> _Exercise description_
Please extract the records below word for word, starting at the line that contains "individual [741, 430]" and ending at the line that contains "Facebook [661, 1719]", with both of those lines included.

> _Data records_
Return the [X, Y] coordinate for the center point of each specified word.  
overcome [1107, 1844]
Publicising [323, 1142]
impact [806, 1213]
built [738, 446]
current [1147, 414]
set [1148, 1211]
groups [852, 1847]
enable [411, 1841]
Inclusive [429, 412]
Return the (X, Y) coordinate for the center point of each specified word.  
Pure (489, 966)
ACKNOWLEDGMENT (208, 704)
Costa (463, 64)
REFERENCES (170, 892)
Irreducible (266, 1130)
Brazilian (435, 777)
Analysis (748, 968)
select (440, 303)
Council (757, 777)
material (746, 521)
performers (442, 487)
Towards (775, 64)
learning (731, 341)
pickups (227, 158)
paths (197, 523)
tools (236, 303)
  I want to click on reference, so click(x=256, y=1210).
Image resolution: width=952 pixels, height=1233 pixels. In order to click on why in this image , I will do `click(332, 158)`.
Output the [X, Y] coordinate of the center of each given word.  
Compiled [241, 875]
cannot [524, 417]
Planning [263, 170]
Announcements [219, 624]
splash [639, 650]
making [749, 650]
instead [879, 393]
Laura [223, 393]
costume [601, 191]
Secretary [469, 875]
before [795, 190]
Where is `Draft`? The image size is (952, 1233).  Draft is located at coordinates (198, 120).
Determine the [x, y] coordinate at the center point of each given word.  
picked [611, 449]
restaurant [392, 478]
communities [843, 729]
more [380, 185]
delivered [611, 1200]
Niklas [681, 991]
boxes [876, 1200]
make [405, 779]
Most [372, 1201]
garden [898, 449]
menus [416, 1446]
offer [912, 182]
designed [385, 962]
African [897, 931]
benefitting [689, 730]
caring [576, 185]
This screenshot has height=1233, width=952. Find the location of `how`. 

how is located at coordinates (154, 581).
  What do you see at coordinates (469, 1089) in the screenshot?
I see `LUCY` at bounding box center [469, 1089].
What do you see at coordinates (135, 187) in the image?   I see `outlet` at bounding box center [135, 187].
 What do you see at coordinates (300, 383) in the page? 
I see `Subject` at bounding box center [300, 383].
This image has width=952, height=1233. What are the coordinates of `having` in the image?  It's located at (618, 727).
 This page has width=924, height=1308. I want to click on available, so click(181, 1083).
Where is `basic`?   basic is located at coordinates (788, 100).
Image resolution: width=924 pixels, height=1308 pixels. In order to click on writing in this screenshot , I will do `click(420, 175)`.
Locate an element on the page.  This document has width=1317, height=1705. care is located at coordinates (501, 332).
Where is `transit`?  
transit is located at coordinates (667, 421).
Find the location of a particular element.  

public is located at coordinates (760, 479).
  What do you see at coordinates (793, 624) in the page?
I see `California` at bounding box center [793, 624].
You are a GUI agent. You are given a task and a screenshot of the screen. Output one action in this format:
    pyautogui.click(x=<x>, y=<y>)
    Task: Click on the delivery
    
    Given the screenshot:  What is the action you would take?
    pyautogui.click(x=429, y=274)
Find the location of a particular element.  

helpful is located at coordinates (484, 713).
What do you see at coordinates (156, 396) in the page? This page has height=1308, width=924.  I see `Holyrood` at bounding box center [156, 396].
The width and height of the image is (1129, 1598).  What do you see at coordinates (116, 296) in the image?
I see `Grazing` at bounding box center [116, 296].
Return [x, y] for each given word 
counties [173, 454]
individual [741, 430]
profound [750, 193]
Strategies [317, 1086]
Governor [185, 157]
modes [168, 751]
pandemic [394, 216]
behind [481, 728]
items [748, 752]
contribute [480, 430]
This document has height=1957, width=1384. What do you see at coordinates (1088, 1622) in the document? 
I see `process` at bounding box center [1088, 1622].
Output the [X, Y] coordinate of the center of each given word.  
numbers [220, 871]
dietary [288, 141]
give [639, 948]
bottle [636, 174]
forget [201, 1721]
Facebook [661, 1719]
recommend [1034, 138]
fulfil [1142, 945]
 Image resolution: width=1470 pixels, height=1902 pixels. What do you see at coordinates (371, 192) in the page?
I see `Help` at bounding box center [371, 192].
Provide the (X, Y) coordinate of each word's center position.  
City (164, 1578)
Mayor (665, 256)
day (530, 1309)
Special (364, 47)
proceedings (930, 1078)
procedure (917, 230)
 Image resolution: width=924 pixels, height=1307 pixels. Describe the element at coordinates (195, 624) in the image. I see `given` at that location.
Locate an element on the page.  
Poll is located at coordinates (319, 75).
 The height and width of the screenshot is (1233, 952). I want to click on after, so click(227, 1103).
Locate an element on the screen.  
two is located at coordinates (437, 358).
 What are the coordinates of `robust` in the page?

> _Correct output_
individual [741, 430]
profound [750, 193]
Strategies [317, 1086]
Governor [185, 157]
modes [168, 751]
pandemic [394, 216]
behind [481, 728]
items [748, 752]
contribute [480, 430]
This document has height=1957, width=1384. What do you see at coordinates (1088, 1622) in the document? 
I see `process` at bounding box center [1088, 1622].
Output the [X, Y] coordinate of the center of each given word.  
numbers [220, 871]
dietary [288, 141]
give [639, 948]
bottle [636, 174]
forget [201, 1721]
Facebook [661, 1719]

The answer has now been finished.